◆ WHAT NEEDS TO BE DONE: In the data below, which lines contain "computer"? List them by copying each one.

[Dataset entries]

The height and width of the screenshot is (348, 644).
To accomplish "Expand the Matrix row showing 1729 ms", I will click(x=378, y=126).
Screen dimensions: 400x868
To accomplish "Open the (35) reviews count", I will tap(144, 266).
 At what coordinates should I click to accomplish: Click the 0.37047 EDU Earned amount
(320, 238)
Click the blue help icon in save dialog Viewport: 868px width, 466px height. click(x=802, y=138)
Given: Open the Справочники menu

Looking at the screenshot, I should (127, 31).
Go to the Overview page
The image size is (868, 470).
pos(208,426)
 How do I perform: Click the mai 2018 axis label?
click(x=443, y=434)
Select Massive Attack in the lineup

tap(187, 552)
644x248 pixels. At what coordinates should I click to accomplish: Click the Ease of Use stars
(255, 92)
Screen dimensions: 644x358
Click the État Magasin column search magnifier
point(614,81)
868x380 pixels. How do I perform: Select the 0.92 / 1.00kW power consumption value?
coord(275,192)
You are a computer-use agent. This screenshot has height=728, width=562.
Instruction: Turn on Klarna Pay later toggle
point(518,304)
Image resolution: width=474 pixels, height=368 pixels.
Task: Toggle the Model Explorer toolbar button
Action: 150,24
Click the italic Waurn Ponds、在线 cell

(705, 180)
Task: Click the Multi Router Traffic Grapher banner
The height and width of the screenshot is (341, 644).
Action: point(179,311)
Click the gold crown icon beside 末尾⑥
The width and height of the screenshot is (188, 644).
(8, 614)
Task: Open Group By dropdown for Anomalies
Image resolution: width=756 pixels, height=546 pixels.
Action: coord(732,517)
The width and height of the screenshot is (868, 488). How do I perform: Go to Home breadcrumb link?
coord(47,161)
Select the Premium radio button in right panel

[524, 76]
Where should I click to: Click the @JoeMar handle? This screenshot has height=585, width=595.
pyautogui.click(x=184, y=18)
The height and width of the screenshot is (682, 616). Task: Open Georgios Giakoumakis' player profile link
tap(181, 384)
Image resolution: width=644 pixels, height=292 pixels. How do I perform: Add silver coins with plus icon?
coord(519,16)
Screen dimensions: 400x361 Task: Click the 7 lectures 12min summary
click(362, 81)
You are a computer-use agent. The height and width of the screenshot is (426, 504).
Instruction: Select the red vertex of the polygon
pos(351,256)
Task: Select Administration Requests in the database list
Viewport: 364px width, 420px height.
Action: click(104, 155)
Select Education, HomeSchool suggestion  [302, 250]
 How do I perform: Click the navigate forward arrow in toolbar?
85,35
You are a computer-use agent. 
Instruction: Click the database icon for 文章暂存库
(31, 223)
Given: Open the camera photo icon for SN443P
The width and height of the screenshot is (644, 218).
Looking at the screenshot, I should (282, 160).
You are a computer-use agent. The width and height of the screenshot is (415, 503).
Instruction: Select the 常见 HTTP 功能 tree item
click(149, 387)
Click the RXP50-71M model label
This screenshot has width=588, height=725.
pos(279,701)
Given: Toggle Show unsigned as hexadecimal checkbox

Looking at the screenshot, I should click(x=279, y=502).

◆ RESPONSE TO THE TASK:
You are a computer-use agent. This screenshot has height=728, width=562.
You are a computer-use agent. The height and width of the screenshot is (426, 504).
You are a computer-use agent. 
You are a computer-use agent. The width and height of the screenshot is (415, 503).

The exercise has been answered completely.